Рабочая станция Ubuntu18.04 среда разработки Qt5.12.1 домен Windows Server 2012 AD. Приложение GUI для работы с БД postgresql. Необходима авторизация пользователя в AD из приложения и запуск приложения при верной авторизации. Для авторизации использовал пакет OpenLDAP.Как устанавливал написал тут https://forum.qt.io/topic/100294/qt-linux-авторизация-в-ad/8 Авторизация заработала, правда она как бы двухступенчатая. Авторизация возможна только по DN (distinguish name), поэтому вначале биндимся к AD под какойни буть учеткой, потом ищем там пользователя по введенному логину, берем DN этого пользователя и пытаемся прибиндится с этим DN и паролем введенным пользователем. Но проблема в другом, вроде как OpenLDAP поддерживает механизмы sasl (GSSAPI/KERBEROS5) авторизации. Моя рабочая станция введена в домен и авторизована, получен билет и есть файл krb5.

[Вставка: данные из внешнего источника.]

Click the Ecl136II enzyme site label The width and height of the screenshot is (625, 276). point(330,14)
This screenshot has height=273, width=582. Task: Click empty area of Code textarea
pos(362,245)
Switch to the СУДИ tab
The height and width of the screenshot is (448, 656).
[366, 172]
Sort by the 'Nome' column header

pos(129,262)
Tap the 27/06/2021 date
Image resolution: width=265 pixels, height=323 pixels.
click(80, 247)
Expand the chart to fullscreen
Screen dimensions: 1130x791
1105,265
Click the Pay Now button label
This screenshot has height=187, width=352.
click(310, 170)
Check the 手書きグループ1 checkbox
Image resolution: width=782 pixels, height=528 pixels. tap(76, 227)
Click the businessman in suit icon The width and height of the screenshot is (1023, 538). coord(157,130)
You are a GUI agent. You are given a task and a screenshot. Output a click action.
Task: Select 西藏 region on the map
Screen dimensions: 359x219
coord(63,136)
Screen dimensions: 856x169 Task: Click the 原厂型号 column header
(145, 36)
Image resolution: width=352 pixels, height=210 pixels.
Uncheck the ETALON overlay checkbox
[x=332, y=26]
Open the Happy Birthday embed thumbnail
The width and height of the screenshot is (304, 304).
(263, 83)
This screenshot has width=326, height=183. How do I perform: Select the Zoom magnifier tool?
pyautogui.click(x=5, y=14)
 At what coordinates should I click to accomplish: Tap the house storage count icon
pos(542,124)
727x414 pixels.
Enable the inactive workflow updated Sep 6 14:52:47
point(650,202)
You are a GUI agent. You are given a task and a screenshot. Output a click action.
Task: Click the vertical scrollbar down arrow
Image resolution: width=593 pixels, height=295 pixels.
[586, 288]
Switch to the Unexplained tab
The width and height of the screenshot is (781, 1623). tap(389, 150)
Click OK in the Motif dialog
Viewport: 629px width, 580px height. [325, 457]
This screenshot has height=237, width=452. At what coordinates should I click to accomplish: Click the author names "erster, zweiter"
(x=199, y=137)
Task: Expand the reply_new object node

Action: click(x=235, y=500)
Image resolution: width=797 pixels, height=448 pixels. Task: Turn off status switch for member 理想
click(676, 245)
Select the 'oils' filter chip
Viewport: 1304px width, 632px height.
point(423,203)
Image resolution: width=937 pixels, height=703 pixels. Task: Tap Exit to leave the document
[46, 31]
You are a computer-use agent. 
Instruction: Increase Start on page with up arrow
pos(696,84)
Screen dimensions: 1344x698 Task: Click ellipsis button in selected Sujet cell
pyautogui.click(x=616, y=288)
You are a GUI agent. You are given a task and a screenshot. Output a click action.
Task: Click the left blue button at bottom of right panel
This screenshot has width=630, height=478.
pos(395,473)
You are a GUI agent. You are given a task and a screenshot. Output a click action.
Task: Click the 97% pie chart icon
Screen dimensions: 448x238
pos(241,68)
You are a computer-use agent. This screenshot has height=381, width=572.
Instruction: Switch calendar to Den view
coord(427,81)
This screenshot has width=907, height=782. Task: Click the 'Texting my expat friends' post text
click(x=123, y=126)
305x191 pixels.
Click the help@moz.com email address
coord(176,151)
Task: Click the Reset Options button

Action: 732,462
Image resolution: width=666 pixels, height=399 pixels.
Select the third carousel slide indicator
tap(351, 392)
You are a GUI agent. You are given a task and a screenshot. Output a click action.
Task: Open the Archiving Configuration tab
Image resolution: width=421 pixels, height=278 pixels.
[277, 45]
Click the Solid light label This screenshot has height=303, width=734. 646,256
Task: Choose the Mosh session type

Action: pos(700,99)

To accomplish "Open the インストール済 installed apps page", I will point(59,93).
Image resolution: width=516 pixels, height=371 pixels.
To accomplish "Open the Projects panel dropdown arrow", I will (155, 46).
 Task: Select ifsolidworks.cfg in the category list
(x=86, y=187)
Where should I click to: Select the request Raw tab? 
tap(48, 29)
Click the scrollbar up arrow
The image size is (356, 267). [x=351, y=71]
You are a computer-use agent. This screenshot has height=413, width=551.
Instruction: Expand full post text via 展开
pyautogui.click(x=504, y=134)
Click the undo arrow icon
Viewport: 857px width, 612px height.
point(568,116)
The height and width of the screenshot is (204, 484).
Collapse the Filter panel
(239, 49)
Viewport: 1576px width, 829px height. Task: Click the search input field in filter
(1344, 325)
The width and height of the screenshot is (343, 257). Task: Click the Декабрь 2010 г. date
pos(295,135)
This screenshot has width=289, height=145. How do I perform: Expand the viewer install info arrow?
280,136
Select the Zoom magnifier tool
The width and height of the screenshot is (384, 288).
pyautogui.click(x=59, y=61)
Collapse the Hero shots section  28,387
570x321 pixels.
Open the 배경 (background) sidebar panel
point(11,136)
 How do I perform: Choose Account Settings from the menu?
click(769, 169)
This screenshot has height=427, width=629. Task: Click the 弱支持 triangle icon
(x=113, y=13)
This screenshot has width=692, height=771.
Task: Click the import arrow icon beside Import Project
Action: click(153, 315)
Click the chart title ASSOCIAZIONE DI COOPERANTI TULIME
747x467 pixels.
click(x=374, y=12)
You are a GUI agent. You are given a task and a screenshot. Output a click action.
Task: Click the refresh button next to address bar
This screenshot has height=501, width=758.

username@kubuntuit01:~$ sudo net ads testjoin
Join is OK
username@kubuntuit01:~$ sudo net ads keytab list
Vno Type Principal
2 des-cbc-crc HOST/kubuntuit01.mydomen.local@MYDOMEN.LOCAL
2 des-cbc-crc HOST/KUBUNTUIT01@MYDOMEN.LOCAL
2 des-cbc-md5 HOST/kubuntuit01.mydomen.local@MYDOMEN.LOCAL
2 des-cbc-md5 HOST/KUBUNTUIT01@MYDOMEN.LOCAL
2 aes128-cts-hmac-sha1-96 HOST/kubuntuit01.mydomen.local@MYDOMEN.LOCAL
2 aes128-cts-hmac-sha1-96 HOST/KUBUNTUIT01@MYDOMEN.LOCAL
2 aes256-cts-hmac-sha1-96 HOST/kubuntuit01.mydomen.local@MYDOMEN.LOCAL
2 aes256-cts-hmac-sha1-96 HOST/KUBUNTUIT01@MYDOMEN.LOCAL
2 arcfour-hmac-md5 HOST/kubuntuit01.mydomen.local@MYDOMEN.LOCAL
2 arcfour-hmac-md5 HOST/KUBUNTUIT01@MYDOMEN.LOCAL
LDAPAsynConnection * sas;
sas = new LDAPAsynConnection();
sas->init("dc.mydomen.local",389);
sas->saslBind("GSSAPI","uid=HOST/KUBUNTUIT01,cn=MYDOMEN.LOCAL,cn=gssapi,cn=auth",cons);
Первый параметр в строке биндинга верный, так как при указании другого, сервер выдает ошибку о неверном механизме авторизации. второй параметр - std::string&cred - значение авторизации. Если его оставить пустым то сервер возвращает ответ об ожидании следующего запроса со значением cred. Что я только не пробовал туда запихать, но всегда получаю ответ сервера : 80090308: LdapErr: DSID-0C0904DC, comment: AcceptSecurityContext error, data 57, v1db1 Код ошибки 49 : Invalid credentials (49) Ясно что неверные данные авторизации. Может кто подскажет что там указывать ? Нужна автоматическая авторизация если машина в домене и пользователь авторизован. Спасибо.